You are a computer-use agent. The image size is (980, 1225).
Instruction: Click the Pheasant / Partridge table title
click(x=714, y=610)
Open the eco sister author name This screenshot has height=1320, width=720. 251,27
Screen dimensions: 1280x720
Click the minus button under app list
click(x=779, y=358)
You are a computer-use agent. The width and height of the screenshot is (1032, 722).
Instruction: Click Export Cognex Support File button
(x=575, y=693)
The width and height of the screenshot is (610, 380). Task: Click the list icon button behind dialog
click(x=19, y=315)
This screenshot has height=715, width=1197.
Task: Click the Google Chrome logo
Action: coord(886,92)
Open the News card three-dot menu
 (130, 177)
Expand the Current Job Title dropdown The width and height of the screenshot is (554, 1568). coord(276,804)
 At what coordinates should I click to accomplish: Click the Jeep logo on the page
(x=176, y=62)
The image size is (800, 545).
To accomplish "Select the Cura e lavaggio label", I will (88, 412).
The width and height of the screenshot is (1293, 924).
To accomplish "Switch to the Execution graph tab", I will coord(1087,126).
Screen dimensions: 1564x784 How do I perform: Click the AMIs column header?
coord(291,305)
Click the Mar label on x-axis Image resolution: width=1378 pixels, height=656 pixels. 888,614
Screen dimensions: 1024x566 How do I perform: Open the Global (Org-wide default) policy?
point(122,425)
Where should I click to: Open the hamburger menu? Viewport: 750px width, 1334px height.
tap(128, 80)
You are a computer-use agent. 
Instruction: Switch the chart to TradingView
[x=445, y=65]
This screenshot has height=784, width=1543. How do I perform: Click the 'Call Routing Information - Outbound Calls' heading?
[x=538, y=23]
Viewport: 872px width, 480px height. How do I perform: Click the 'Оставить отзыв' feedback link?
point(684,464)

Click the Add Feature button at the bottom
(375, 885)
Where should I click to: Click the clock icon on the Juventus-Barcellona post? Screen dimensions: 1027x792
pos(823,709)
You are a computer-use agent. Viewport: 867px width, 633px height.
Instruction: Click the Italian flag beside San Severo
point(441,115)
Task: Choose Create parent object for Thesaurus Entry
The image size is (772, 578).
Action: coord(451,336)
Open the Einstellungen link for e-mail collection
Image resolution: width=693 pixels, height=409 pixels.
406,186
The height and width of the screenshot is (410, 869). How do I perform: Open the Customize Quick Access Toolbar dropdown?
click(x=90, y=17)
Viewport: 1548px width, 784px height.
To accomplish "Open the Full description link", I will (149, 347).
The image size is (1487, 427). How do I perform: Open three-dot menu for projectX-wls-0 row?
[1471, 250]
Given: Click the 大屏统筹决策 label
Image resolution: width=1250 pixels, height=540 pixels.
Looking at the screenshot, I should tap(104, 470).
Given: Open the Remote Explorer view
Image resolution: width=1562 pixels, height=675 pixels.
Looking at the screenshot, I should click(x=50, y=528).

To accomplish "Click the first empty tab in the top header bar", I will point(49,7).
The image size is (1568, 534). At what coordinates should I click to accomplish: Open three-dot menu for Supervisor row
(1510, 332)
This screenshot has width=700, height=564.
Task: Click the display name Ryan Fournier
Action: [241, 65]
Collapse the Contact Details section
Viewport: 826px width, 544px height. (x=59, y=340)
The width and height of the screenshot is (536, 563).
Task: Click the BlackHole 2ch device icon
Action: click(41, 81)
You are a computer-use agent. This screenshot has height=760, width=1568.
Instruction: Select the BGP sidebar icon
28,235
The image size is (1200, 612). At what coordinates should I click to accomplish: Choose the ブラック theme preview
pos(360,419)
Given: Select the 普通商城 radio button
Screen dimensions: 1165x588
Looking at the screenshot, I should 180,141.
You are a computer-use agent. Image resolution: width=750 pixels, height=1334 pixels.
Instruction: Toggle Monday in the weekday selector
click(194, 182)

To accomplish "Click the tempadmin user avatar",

* _What you should do_
Your output should match the records above word for word.

* _Answer_
You are a computer-use agent. The image size is (980, 1225).
Instruction: Click the Pheasant / Partridge table title
click(x=714, y=610)
Open the eco sister author name This screenshot has height=1320, width=720. 251,27
Screen dimensions: 1280x720
Click the minus button under app list
click(x=779, y=358)
You are a computer-use agent. The width and height of the screenshot is (1032, 722).
Instruction: Click Export Cognex Support File button
(x=575, y=693)
The width and height of the screenshot is (610, 380). Task: Click the list icon button behind dialog
click(x=19, y=315)
This screenshot has height=715, width=1197.
Task: Click the Google Chrome logo
Action: coord(886,92)
Open the News card three-dot menu
 (130, 177)
Expand the Current Job Title dropdown The width and height of the screenshot is (554, 1568). coord(276,804)
 At what coordinates should I click to accomplish: Click the Jeep logo on the page
(x=176, y=62)
The image size is (800, 545).
To accomplish "Select the Cura e lavaggio label", I will (88, 412).
The width and height of the screenshot is (1293, 924).
To accomplish "Switch to the Execution graph tab", I will coord(1087,126).
Screen dimensions: 1564x784 How do I perform: Click the AMIs column header?
coord(291,305)
Click the Mar label on x-axis Image resolution: width=1378 pixels, height=656 pixels. 888,614
Screen dimensions: 1024x566 How do I perform: Open the Global (Org-wide default) policy?
point(122,425)
Where should I click to: Open the hamburger menu? Viewport: 750px width, 1334px height.
tap(128, 80)
You are a computer-use agent. 
Instruction: Switch the chart to TradingView
[x=445, y=65]
This screenshot has height=784, width=1543. How do I perform: Click the 'Call Routing Information - Outbound Calls' heading?
[x=538, y=23]
Viewport: 872px width, 480px height. How do I perform: Click the 'Оставить отзыв' feedback link?
point(684,464)

Click the Add Feature button at the bottom
(375, 885)
Where should I click to: Click the clock icon on the Juventus-Barcellona post? Screen dimensions: 1027x792
pos(823,709)
You are a computer-use agent. Viewport: 867px width, 633px height.
Instruction: Click the Italian flag beside San Severo
point(441,115)
Task: Choose Create parent object for Thesaurus Entry
The image size is (772, 578).
Action: coord(451,336)
Open the Einstellungen link for e-mail collection
Image resolution: width=693 pixels, height=409 pixels.
406,186
The height and width of the screenshot is (410, 869). How do I perform: Open the Customize Quick Access Toolbar dropdown?
click(x=90, y=17)
Viewport: 1548px width, 784px height.
To accomplish "Open the Full description link", I will (149, 347).
The image size is (1487, 427). How do I perform: Open three-dot menu for projectX-wls-0 row?
[1471, 250]
Given: Click the 大屏统筹决策 label
Image resolution: width=1250 pixels, height=540 pixels.
Looking at the screenshot, I should tap(104, 470).
Given: Open the Remote Explorer view
Image resolution: width=1562 pixels, height=675 pixels.
Looking at the screenshot, I should click(x=50, y=528).

To accomplish "Click the first empty tab in the top header bar", I will point(49,7).
The image size is (1568, 534). At what coordinates should I click to accomplish: Open three-dot menu for Supervisor row
(1510, 332)
This screenshot has width=700, height=564.
Task: Click the display name Ryan Fournier
Action: [241, 65]
Collapse the Contact Details section
Viewport: 826px width, 544px height. (x=59, y=340)
The width and height of the screenshot is (536, 563).
Task: Click the BlackHole 2ch device icon
Action: click(41, 81)
You are a computer-use agent. This screenshot has height=760, width=1568.
Instruction: Select the BGP sidebar icon
28,235
The image size is (1200, 612). At what coordinates should I click to accomplish: Choose the ブラック theme preview
pos(360,419)
Given: Select the 普通商城 radio button
Screen dimensions: 1165x588
Looking at the screenshot, I should 180,141.
You are a computer-use agent. Image resolution: width=750 pixels, height=1334 pixels.
Instruction: Toggle Monday in the weekday selector
click(194, 182)

To accomplish "Click the tempadmin user avatar",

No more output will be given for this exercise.